The Barna Group releases ten main findings in landmark study of pornography

In JAN 2016 we covered a preliminary release of a major study of the use of pornography in the US. The study was conducted by the Barna Group in 2015 and covered thousands of people in the US from teens to older folks. The study had been commissioned by the Josh McDowell Ministries and is now available for purchase, The Porn Phenomenon ($40).
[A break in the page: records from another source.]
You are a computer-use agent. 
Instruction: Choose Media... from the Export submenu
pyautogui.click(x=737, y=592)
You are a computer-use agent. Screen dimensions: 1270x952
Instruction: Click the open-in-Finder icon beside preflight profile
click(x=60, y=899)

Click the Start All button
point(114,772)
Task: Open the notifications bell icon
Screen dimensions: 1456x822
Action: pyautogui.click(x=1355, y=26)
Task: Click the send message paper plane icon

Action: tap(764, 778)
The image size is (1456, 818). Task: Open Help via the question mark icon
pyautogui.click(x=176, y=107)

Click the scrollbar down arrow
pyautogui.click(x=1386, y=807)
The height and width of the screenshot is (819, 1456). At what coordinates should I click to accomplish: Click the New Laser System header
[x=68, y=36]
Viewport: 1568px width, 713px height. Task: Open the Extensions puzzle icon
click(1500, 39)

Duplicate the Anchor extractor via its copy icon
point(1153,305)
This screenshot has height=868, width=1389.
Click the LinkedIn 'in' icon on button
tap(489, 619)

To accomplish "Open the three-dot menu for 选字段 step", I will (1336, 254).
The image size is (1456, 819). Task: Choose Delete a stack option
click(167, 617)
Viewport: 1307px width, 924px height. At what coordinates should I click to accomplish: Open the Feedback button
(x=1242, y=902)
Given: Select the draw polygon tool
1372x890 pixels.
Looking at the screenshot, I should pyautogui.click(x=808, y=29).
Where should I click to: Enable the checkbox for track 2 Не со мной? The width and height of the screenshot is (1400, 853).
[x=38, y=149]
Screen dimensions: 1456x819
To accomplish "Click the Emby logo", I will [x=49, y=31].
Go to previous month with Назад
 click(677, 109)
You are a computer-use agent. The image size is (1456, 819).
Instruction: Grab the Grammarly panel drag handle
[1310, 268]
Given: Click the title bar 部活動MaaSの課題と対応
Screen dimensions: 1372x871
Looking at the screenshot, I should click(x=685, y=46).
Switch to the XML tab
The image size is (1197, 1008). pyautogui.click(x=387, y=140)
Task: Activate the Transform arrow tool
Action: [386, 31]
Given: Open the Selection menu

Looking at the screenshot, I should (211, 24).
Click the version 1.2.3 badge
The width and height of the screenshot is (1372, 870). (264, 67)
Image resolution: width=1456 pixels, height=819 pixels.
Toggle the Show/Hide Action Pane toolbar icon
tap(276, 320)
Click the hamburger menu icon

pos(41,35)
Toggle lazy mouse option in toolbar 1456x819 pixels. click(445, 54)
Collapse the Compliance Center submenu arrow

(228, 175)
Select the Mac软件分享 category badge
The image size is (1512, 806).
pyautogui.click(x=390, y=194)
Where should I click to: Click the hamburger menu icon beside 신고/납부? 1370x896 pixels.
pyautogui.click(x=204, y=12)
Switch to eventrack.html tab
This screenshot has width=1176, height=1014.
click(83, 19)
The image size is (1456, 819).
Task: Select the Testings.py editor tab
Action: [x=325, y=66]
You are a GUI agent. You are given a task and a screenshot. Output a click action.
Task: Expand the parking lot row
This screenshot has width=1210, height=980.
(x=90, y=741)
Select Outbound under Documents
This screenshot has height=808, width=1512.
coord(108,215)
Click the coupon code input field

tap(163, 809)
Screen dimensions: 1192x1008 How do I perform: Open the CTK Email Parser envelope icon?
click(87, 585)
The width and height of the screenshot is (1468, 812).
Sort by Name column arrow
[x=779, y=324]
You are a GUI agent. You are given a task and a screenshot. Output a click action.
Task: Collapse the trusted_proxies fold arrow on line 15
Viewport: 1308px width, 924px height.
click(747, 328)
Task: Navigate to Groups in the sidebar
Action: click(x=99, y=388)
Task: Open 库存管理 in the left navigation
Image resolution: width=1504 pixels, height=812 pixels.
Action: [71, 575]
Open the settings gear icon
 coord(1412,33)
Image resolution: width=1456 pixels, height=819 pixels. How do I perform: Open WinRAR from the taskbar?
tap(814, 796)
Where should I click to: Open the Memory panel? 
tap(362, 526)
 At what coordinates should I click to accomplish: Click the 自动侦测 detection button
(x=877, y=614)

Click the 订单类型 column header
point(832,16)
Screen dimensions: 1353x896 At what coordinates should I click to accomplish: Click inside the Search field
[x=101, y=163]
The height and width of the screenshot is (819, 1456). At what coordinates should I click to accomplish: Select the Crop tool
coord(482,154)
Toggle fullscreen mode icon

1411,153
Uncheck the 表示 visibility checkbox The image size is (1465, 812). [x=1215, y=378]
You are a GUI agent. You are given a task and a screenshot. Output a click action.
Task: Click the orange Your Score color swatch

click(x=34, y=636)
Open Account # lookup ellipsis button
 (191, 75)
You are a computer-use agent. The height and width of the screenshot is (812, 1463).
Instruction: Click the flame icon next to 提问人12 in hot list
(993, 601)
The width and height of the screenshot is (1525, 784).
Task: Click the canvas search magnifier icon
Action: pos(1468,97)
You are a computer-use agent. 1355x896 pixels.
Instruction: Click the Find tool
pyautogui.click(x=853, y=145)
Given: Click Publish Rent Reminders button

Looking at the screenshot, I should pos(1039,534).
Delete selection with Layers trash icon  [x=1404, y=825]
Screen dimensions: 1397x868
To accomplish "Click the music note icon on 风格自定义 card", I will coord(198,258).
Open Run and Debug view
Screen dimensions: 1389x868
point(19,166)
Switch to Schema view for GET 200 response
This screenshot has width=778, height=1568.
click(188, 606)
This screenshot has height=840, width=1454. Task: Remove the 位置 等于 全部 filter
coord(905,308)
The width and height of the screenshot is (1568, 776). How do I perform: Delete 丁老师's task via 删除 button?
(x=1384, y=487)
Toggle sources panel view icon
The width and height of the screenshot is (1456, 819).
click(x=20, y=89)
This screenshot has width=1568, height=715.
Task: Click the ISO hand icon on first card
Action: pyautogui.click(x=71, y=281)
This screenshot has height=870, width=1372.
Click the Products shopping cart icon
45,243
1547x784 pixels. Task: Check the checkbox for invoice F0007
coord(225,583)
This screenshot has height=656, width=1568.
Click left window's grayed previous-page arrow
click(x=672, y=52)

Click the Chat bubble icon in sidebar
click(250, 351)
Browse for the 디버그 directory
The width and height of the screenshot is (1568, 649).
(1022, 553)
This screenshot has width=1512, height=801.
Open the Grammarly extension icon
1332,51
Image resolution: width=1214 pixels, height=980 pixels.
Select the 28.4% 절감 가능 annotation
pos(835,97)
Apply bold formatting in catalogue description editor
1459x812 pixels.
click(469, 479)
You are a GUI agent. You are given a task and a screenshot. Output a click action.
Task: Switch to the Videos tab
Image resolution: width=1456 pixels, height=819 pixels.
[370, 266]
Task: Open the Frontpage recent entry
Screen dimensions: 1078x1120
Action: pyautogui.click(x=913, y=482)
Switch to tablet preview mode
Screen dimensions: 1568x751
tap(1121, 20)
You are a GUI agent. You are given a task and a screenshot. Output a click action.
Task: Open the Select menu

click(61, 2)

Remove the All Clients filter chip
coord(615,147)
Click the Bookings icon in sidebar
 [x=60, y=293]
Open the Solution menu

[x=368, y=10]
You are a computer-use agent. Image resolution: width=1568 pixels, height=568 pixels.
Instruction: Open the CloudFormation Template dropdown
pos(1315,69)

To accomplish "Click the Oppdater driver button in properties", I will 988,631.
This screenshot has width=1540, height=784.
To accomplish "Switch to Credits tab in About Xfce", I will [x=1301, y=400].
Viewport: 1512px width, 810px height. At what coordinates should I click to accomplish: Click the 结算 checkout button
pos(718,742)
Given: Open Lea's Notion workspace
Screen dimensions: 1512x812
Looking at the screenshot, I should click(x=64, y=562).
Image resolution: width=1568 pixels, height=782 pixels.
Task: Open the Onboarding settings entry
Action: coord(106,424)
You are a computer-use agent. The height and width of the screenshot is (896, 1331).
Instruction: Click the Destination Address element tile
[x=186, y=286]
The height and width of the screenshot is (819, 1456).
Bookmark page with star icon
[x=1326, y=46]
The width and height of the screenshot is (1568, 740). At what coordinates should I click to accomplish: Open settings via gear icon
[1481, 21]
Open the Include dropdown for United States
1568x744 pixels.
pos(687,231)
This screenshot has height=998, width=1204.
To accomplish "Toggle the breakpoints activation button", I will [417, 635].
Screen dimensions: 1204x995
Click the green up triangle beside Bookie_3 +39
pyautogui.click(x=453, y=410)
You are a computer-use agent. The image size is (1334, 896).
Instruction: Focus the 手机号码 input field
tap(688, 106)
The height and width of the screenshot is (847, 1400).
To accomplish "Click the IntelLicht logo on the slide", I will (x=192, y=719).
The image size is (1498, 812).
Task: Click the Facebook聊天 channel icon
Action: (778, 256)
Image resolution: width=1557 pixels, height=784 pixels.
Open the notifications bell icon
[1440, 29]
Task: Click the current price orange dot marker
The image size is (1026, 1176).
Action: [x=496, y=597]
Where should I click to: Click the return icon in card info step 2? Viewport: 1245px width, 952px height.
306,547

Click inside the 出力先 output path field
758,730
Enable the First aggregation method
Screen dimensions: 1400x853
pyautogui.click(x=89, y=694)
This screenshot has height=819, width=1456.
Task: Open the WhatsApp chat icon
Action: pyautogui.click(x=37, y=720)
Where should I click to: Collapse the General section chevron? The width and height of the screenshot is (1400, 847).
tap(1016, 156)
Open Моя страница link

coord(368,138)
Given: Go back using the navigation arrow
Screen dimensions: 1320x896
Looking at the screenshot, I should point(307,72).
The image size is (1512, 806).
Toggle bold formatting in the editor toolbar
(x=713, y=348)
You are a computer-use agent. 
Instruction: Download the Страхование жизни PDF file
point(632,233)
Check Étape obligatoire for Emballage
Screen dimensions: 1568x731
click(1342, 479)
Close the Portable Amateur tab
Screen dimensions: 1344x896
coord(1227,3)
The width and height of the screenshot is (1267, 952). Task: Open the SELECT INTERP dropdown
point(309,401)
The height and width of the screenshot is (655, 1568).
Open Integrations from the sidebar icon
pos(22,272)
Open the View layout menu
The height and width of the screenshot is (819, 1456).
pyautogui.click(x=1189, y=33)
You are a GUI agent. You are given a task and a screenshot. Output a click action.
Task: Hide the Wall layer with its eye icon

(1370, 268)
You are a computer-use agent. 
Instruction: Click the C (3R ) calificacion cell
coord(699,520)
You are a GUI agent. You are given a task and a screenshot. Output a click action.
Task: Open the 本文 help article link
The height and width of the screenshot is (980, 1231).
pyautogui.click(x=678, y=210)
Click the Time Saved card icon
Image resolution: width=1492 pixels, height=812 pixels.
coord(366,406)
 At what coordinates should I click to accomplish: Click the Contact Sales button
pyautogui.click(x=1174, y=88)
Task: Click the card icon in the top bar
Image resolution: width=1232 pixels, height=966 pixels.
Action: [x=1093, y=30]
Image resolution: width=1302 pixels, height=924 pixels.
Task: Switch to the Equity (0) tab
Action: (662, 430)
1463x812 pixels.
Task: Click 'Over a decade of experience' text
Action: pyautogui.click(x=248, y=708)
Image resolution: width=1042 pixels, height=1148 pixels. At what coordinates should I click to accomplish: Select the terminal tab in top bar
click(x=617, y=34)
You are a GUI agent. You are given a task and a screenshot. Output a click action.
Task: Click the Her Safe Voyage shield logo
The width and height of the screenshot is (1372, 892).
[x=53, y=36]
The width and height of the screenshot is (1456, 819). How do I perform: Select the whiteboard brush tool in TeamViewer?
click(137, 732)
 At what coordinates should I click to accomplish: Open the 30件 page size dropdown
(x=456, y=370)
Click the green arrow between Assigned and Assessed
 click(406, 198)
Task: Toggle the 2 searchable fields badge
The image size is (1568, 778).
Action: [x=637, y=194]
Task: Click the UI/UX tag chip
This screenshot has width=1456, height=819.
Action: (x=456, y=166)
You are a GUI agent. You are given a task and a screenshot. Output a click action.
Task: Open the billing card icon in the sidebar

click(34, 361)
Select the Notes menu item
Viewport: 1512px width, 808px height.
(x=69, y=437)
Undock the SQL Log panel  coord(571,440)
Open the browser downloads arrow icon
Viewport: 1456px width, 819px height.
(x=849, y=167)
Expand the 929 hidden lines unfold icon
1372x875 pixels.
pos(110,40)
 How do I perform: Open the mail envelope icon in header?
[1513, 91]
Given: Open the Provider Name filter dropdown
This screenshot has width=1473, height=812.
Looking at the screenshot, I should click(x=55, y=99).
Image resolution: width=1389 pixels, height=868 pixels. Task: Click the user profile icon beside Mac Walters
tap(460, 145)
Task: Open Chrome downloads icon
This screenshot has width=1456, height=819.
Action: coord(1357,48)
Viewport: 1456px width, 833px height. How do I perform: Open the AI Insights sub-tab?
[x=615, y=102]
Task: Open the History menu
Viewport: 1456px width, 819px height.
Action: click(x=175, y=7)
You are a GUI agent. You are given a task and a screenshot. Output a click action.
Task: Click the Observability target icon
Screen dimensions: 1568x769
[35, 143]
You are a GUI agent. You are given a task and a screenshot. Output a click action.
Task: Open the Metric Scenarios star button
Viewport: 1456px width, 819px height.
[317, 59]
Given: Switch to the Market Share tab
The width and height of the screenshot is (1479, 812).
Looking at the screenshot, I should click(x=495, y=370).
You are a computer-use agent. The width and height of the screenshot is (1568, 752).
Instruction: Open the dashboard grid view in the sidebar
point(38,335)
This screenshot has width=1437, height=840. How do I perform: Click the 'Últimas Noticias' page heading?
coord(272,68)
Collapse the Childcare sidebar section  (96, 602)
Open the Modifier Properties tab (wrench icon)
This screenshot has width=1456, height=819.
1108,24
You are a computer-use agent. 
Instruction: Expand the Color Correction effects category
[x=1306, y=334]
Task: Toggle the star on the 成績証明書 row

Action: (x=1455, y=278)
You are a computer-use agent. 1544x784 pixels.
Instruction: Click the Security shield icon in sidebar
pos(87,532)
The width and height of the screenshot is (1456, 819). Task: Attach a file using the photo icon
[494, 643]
The Barna Group has released the ten main findings of the research in a report titled, Porn in the Digital Age: New Research Reveals 10 Trends.

Those ten findings are;

  1. There is Moral Ambiguity Toward Porn, Particularly Among Younger Americans
  2. There are Varied Opinions About What Constitutes Porn
  3. 1 in 3 Americans Seek out Porn at Least Once a Month
  4. Age, Gender and Faith Practice are the Three Biggest Factors in Frequent Porn Use
  5. Young Adults Use More Porn—and are Less Likely to Say It’s Bad for Society
  6. Teens and Young Adults Rank not Recycling As More Immoral Than Viewing Porn
  7. Most Porn Users Say it Doesn’t Bother Them to Use Porn
  8. Very Few Adults Feel a Sense of Guilt When They Use Porn
  9. Most Porn Users are ok With how Much Porn They Use—But Practicing Christians are Divided
  10. Few Adults are Actively Trying to Stop Using Porn

Follow the link to the report for trendy, but easily understood, graphics and a breakout on each of the findings.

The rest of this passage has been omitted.